**Recorded information:**
--- START ---
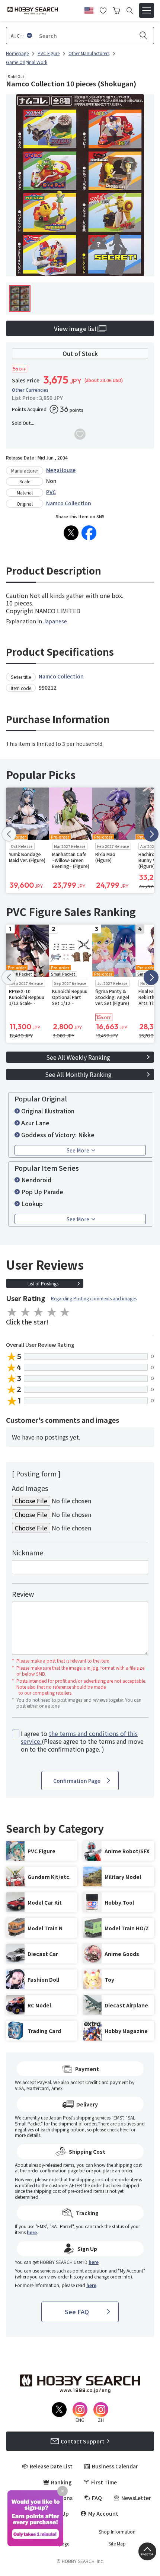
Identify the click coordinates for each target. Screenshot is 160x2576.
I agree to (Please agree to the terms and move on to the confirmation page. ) (82, 1741)
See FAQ (77, 2311)
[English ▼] (88, 9)
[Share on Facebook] (88, 532)
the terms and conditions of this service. (79, 1737)
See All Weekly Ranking (78, 1057)
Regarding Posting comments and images (94, 1298)
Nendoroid (36, 1179)
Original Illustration (47, 1110)
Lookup (32, 1203)
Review (23, 1594)
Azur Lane (35, 1122)
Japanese (55, 621)
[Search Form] (129, 10)
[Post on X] (71, 532)
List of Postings (43, 1283)
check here (117, 2129)
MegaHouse (61, 470)
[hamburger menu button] (146, 10)
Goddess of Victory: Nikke (58, 1134)
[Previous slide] (8, 834)
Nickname (27, 1552)
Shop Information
--- END ---
State, as a bare number, how many lines of the material contain "terms".

2